At this point we had been on our trip seven day and the long hours in the saddle on our inexperienced bodies were continuing to take its toll as I felt an increasing physical weariness before I had even climbed onto the bike and started out for the day. As much as we loved the friendliness and beauty of America’s populace that lived along its back roads, as we spoke over coffee we decided to head toward I-40 and make a bee line for home. Bidding our camping area around the lake adieu, we started for home and once again entered the life of high speed travelers when we merged into the interstate traffic at Sallisaw heading east. As we rode I watched truckers droning along in groups and solo, acting out their immensely important part in keeping America eating and living along these arteries of commerce. I saw businessmen, laborers and people escaping from something while other were driving toward new beginnings. I saw parents with kids staring out the windows of vehicles full of luggage as they passed by hopefully anticipating arriving at their vacation spots.

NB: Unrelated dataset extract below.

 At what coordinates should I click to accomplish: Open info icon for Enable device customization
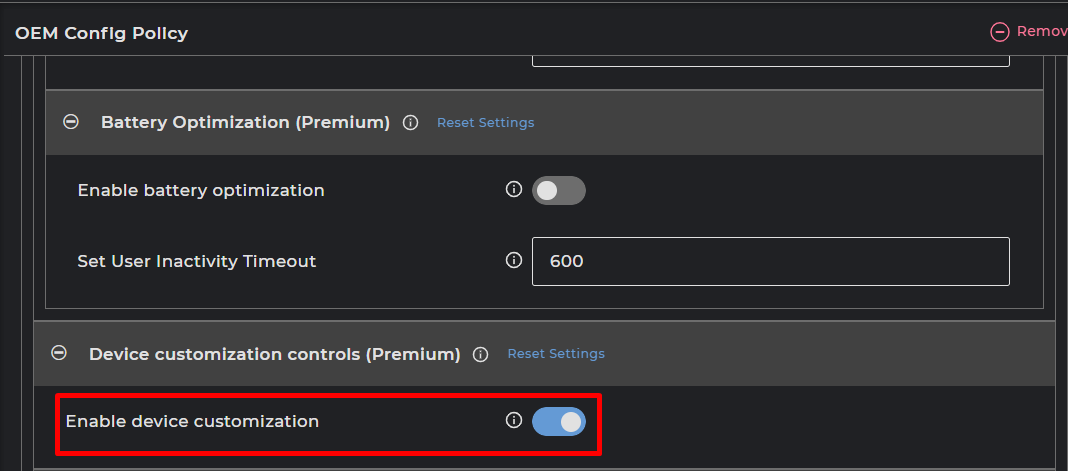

However for me I was surprised by a revelation. Where just a few days earlier, while traveling along these rhythmic concrete lanes with the excitement of exploring new miles, this time I understood that America’s high speed arteries are only tools for getting from point A to point B, whereas the two lane back roads of America are where her secrets and joys lie, waiting to be discovered in every small town that tells a different tale and experience of the passage of life, grief and happiness and history to be shared with those that choose to exit the mindless sameness of the interstates and instead take in this wonderful patchwork of thousands upon thousand of communities at a slower and much more relaxed and leisurely pace.

About 10pm we tiredly pulled into a state park in West Tennessee and ended up spending a miserable hot, humid almost sleepless night in the tent at a camp site full of lumpy roots, drunken noisy neighbors and mosquitoes in this hot, humid location. The next morning I gladly packed up to get away from the misery and to get back on the bike for this very thankful final leg of the journey. By mid afternoon, I directed my faithful bike into the garage at home and dragged my weary bones into the house and collapsed onto the suddenly exquisitely comfortable couch while thinking to myself…”I’m more tired than I have been in a long time, my back aches from my neck to my butt, but that trip was awesome and I can’t wait to hop on the bike and take another one!”.

That decision several months earlier to hop on my bike and head out into the unknown was a turning point for me, for in some ways, the rest of my life was framed around the desire to explore the country by motorcycle. For the next couple of decades I would choose the first two weeks in September as vacation time and Earl and I would take off into the wild blue yonder. As we journeyed, we continued to mature as travelers and to learn from past experience and adapt. The next couple of years we still hopped onto interstate system and used it as the first leg of our journey and we would ride the utility road of boredom until we reached the hopping off destination we would choose…the first year it was Tucumcari, the next it was Abilene, Texas, and the following was Pueblo, CO but then after that, for the most part, we stopped using the interstate arteries and started traveling US east-west two lane routes as far as they would take us, or until we would run out of time and have to turn around and head home along different two lane highway and back roads.

Traveling by motorcycle has taught me to appreciate the vastness of this wonderful country that I am blessed to live in and to appreciate the vastly different cultures and flavor of people that come together to make up America. If it wasn’t for the desire to get out there and experience it all riding in the wind and rain and heat and cold, to discover the new vistas and landscapes not only by sight, but also by smell as we pass fields and meadows of flowers, deserts of sand and scrub, lakes and shores, fresh rains and dusty winds, beaches and salt air, they all combine to create the memories of awe and appreciation of God’s green earth and I am forever thankful I have had, and continue to have the ability to take it in, absorb it and to love it all.